Requires a bribe to get me to go. Only then will i leave the château, come down from the mountain and attend school. i am assuredly not on any scholastic mission.
So here’s why i sometimes have to go:
The school use a Shame-sniffer, a Beijing imported drone. Sent out to shame parents of truanting offspring. It is a low altitude model whose weapons have been removed (Health and Safety).
Around dusk during the school term the Shame-sniffer materialises in the sky above the château. It hovers like a helicopter, blazing blue neon and giving off a strong smell of kerosene, cheap fuel for a cheap flying machine.
It upsets species other than Homo sapiens. Germaine has a placid temperament, but, in the drone’s presence, she becomes most agitated… furiously roaring in the freezing night air. (Camels do indeed roar.) Colonel Barry, irritable at the best of times, also makes his displeasure known. Vigorously crowing well before his and the Kommune’s usual ‘waking’ hour. The vociferous cockerel is the Kommune’s alarm clock.
Only the goats mount no discernible protest.
Our curiosity had been initially piqued, but the novelty of its appearance soon wore off. It becoming an indefatigable nuisance of the night.
Glitch in drone’s software
Altering the drone’s flight path is easily done. No sophisticated de-programming required. What unfortunately is required is an act of sacrifice. And it is incumbent on me to make it!
By attending school, i electronically lock the drone to its default position: the school playing fields. (Mickey tipped us off.) The drone’s destination co-ordinates cannot be reset until thirty days have elapsed, my action thereby stymieing the school inspectors.
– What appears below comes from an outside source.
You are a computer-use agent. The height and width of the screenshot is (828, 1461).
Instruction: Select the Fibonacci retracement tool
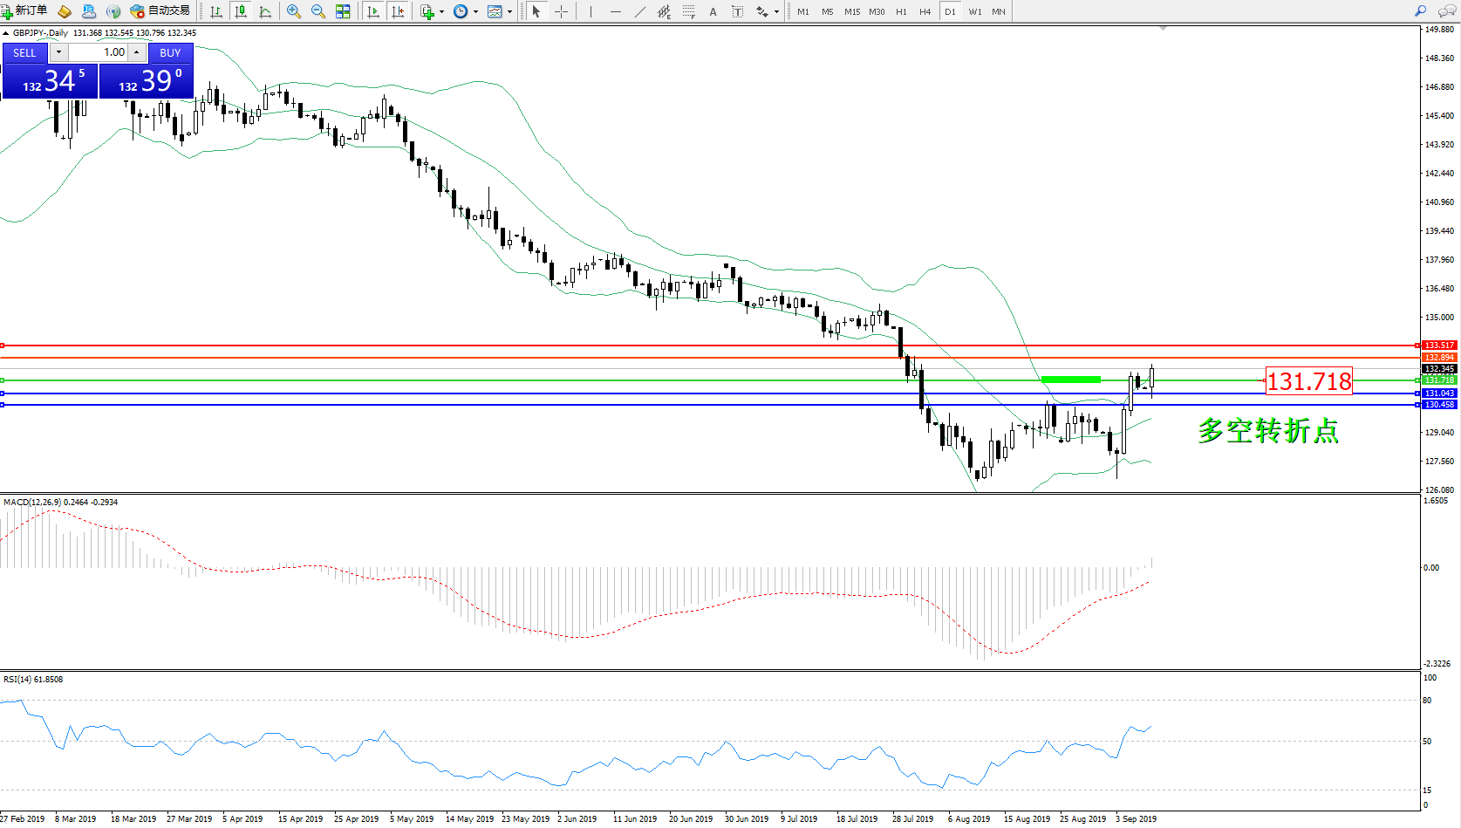[x=689, y=11]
While drones of the non-clandestine variety are relatively cheap to buy, they are expensive to repair. I.e. re-programme. So Wilders’ only school drone remains defective. In winter IT personnel will not willingly come to Wilders, discouraged by plummeting temperatures and low levels of light. The town’s reputation is hardly a draw either because of the unsavoury elements of its settled populace: the drinkers; the grammarians; the smokers; the opioid addicts; the loafers and smilers recklessly flouting the convention to frown in public. Not forgetting those of equally dubious worth: the beardies. Wilders is indeed for the coders a very long way from their notion of civilisation.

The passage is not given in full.